▶ **正文**:
========
大概过了两年多后,我收到了她写给我的信和寄给我的照片,她出狱后先是住在北京西城的一个天主教堂里,后又到了清河的一家福利院,我常去看她,但是对于她的说教再不像在监狱里时那样听得入神,她说服我受洗,希望我一辈子单身,但这对我已经不可能了,我上了大学,并且正在恋爱,还是当年大学里竞选的活跃人物。世俗的生活使我目不暇接,革命的事业让我眼花缭乱,在我看来,我的使命感并不比她的使命感来得逊色。她把一生献给了宗教,而我在刚经历了一次牢狱之灾以后,又一次投身民办文学刊物。我像当年一样尊重她的信仰,祈祷她因为信奉上帝而获得内心的安宁,但是我已经不可能成为她的或者任何人的信徒了。也许这正是我坎坷人生的悲剧所在。如果我当年接受了她的教诲,这些年我会不会活得没有那么烦恼那么劳累? 
我知道当我这样问的时候我已经又错了。上帝不会那么实际,原罪是赎不完的,救赎之路无比漫长,也许一生还不够,还要加上来世。 
两年以前,一个刚刚皈依了天主教的朋友像我的狱友二十多年前一样,苦苦地劝我皈依天主,我回答他:我还没有被上帝选中。如今我仍然像一只迷途的羔羊,在尘世里沉浮,还没有找到可以一劳永逸地帮助我摆脱痛苦的力量,更没有在生与死的混沌中看到通向上帝的道路。但是我坚信一点:上帝只救能够自救的孩子!如果现在老人尚在人世,她应该不会否定我的这一感悟,尽管这其中多少有点儿自恋、自嘲和自慰。   
监狱中的日常生活9   
按照哲学性的表达,人是被上帝抛向这个世界的,虽然此间痛苦无绝期,但没有人因此而对上帝不满,相反还庆幸上帝给了自己生命。但却没有人会庆幸自己被什么人投入监狱,虽然那经历能让人体验到多数人不可能体验到的东西。“抛向”意味着你虽然不能选择是不是要来到这个世界,也意味着你有权力自由地选择你在这个世界的生存方式。这种自由被视为形而上意义的人生绝境。“投入”则完全不同,它不仅意味着你没有权力选择你去不去要把你投入到的那个地方,当然也意味着你没有任何权力决定你在那个地方怎样生活。这种没有自由被视为形而下意义的人生绝境。都是绝境,形不同而质同。 
很多人都经历过插队生活、军队生活、学生生活等等,每一种生活有每一种生活中的惊心动魄,也有每一种生活中的家常便饭。在监狱里,提审对我来说是惊心动魄的,虽然没给我上过刑也没动过拳脚,但它关乎我的进出甚至死活。但是很快就不再提审我了,盼望提审则成了我在狱中最最基本的最最常态的生活,就像平时盼望发工资、盼望放假一样。我不敢说盼望回家,当然更不可能盼望判刑,我只能盼望提审,从提审中猜度我还能再盼望什么。
========
▶ **练习题目**:
1 > 把这篇狱中回忆里从“大概过了两年多后,我收到了她”到“会活得没有那么烦恼那么劳累?”的文字原样复制下来,首尾两处都包括在内。
2 > 在这篇狱中回忆里,文中的“我”在狱中最基本、最常态的生活是盼望什么?
3 > 接着这篇狱中回忆的最后一句往下写。
以下各行取自另一来源,与正文无关。

▶ **所给资料**:
========
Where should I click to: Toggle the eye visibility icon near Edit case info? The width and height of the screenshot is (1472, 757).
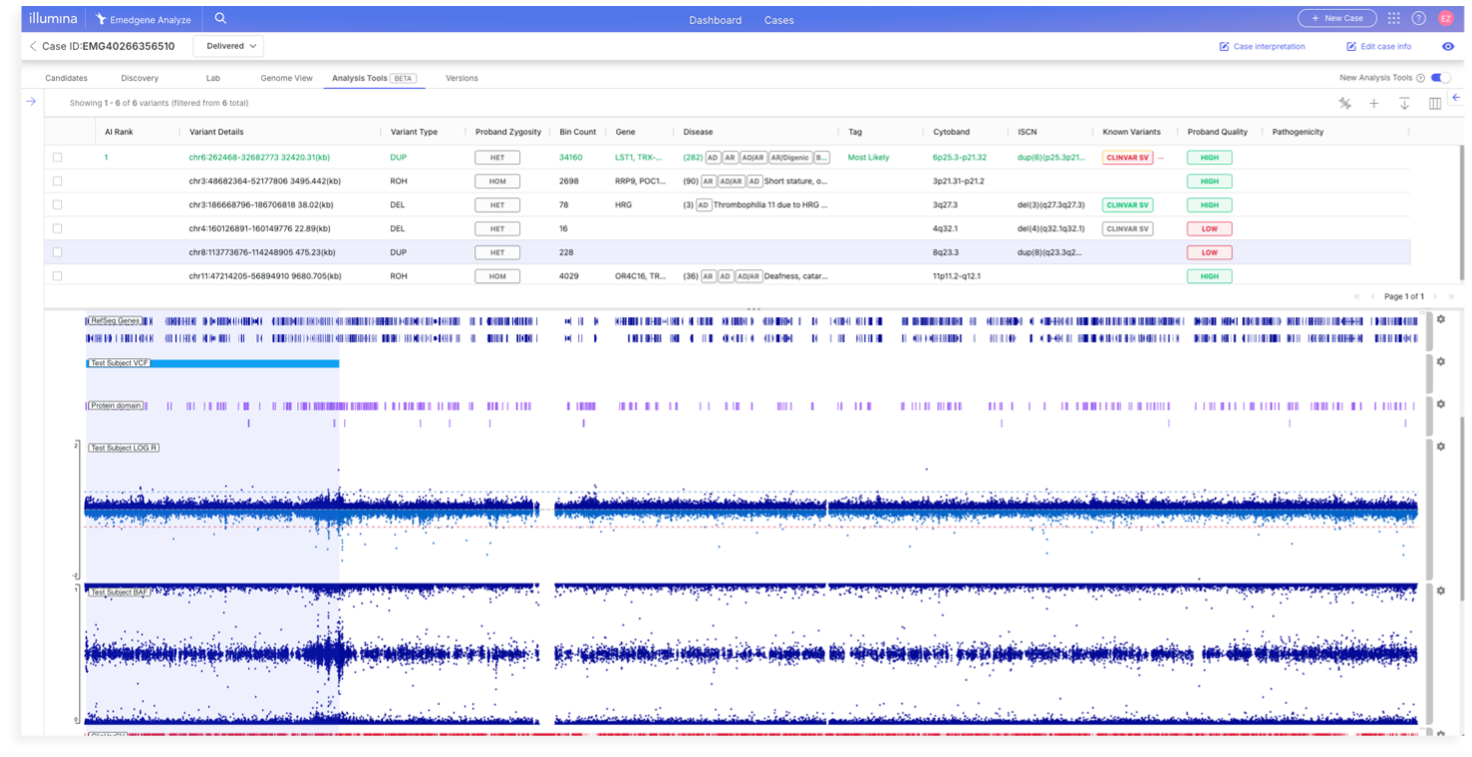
========
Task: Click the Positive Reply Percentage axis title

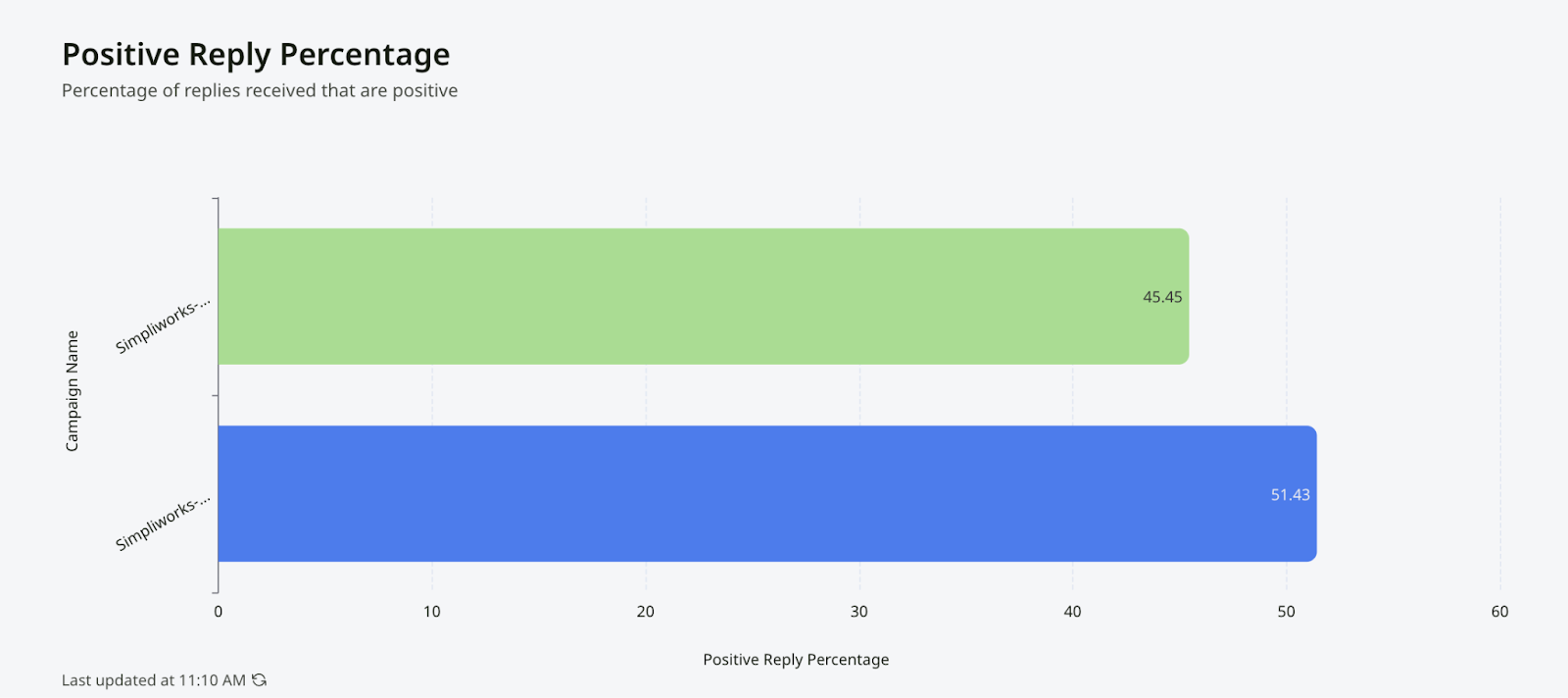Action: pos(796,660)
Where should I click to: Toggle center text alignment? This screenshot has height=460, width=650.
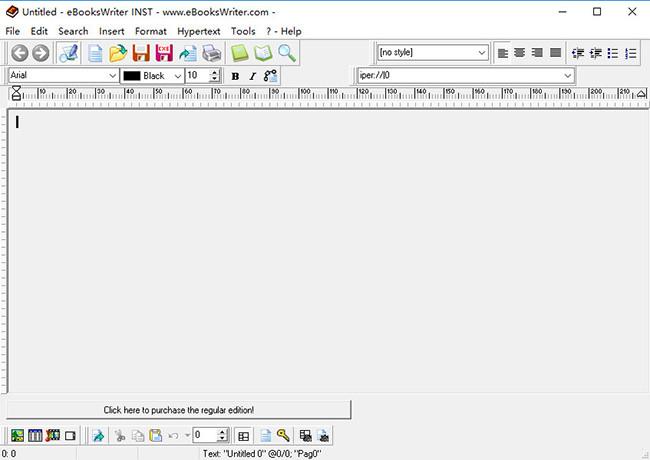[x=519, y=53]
========
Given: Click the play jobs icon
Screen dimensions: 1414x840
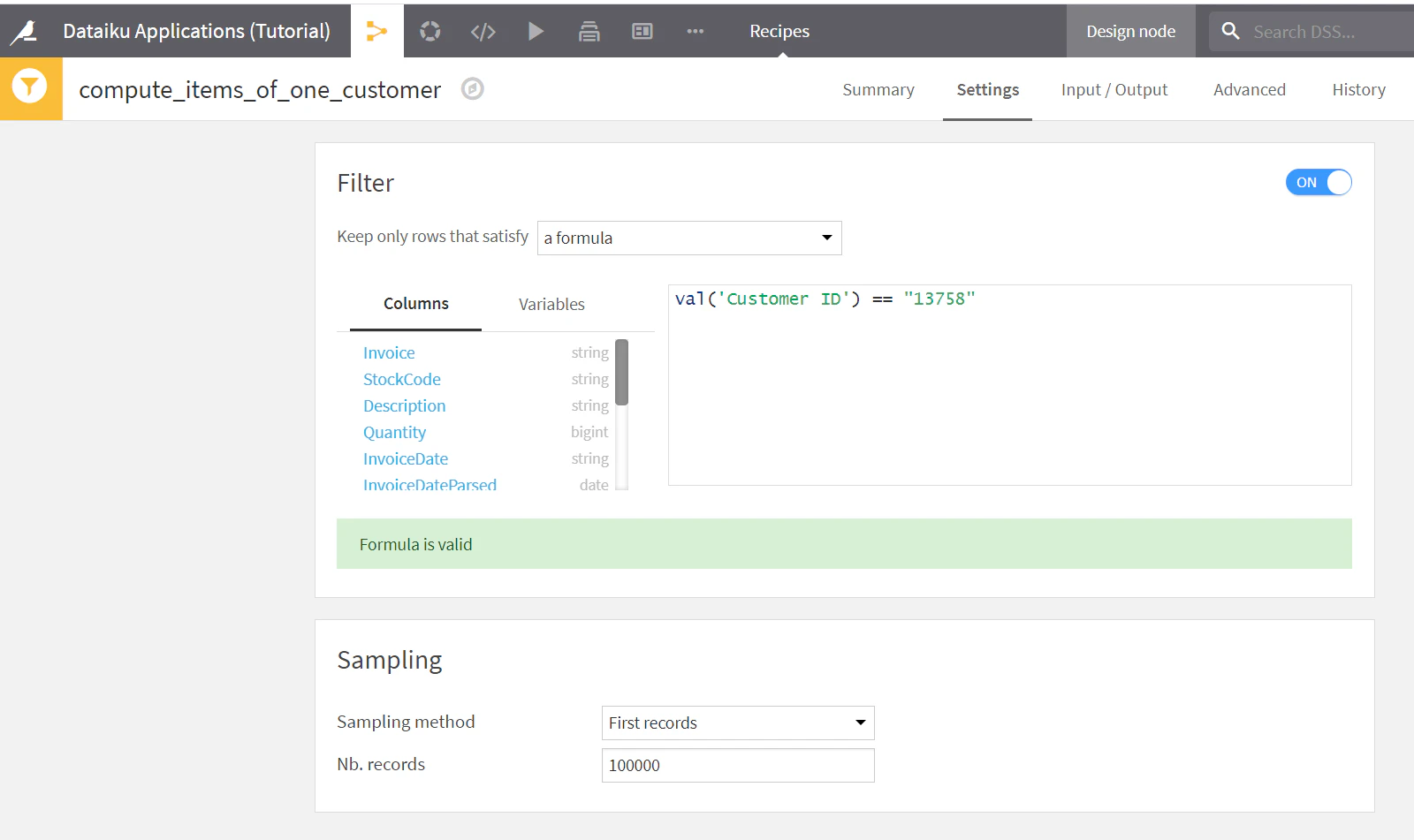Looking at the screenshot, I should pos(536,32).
========
▶ **练习答案**:
1 >
大概过了两年多后,我收到了她写给我的信和寄给我的照片,她出狱后先是住在北京西城的一个天主教堂里,后又到了清河的一家福利院,我常去看她,但是对于她的说教再不像在监狱里时那样听得入神,她说服我受洗,希望我一辈子单身,但这对我已经不可能了,我上了大学,并且正在恋爱,还是当年大学里竞选的活跃人物。世俗的生活使我目不暇接,革命的事业让我眼花缭乱,在我看来,我的使命感并不比她的使命感来得逊色。她把一生献给了宗教,而我在刚经历了一次牢狱之灾以后,又一次投身民办文学刊物。我像当年一样尊重她的信仰,祈祷她因为信奉上帝而获得内心的安宁,但是我已经不可能成为她的或者任何人的信徒了。也许这正是我坎坷人生的悲剧所在。如果我当年接受了她的教诲,这些年我会不会活得没有那么烦恼那么劳累?

2 > 盼望提审。

3 >
死亡、恐惧、孤独,这些极端的感受不只是在特异的生活中才能体验,事实上,那是一颗敏感的心灵无法回避的。在梦中,在秋风吹落一片枯叶的瞬间,在爱情的背叛被你看到的时刻——这不是很多人都遭遇过的吗?就在我写作这篇文章的时候,就在我把回忆的笔触伸向二十五年前、试图还原那两年的生活时,我的感受似乎并不比当年更加飘渺更加肤浅。 
生活在哪里?生活在组成抽象人生的每一天的具体的日子里。 
我所记录的正是这每一天中的两年,它们像所有的日子一样,给我提供滋养生命的血液和空气。我成长了,就像现在和未来终究还要成长一样。 
二○○一年     
幸存者的不幸   
幸存者的不幸1   
一九七八年,太原的朋友从狱中释放,先于一年出狱的我,本打算专程去看望他们,记不清是什么原因没有成行。后来上学、生病、结婚、生子,事情一件接一件,脚步越走越匆忙,竟年复一年地被搁置了。说不清为什么,隐忍了快二十年的心愿突然变得急切起来。总之,不能再拖了,发兴今年一定要还这个愿。 
水灾、路断、火车停开,我乘坐的是慢车,一路上净是长长的遂道,心情也随着车厢的光线忽明忽暗。想着本该在青年时代去赴的约会,竟不折不扣地拖到了中年,看着兴奋不已的儿子,听着邻座三对像是情侣的年轻人的谈笑,感觉恍惚起来。窗外是已近黄昏的景色,眼前是毕竟不错的夕阳,想到的却是从摇篮到墓地的路,婉延曲折都尽收心底。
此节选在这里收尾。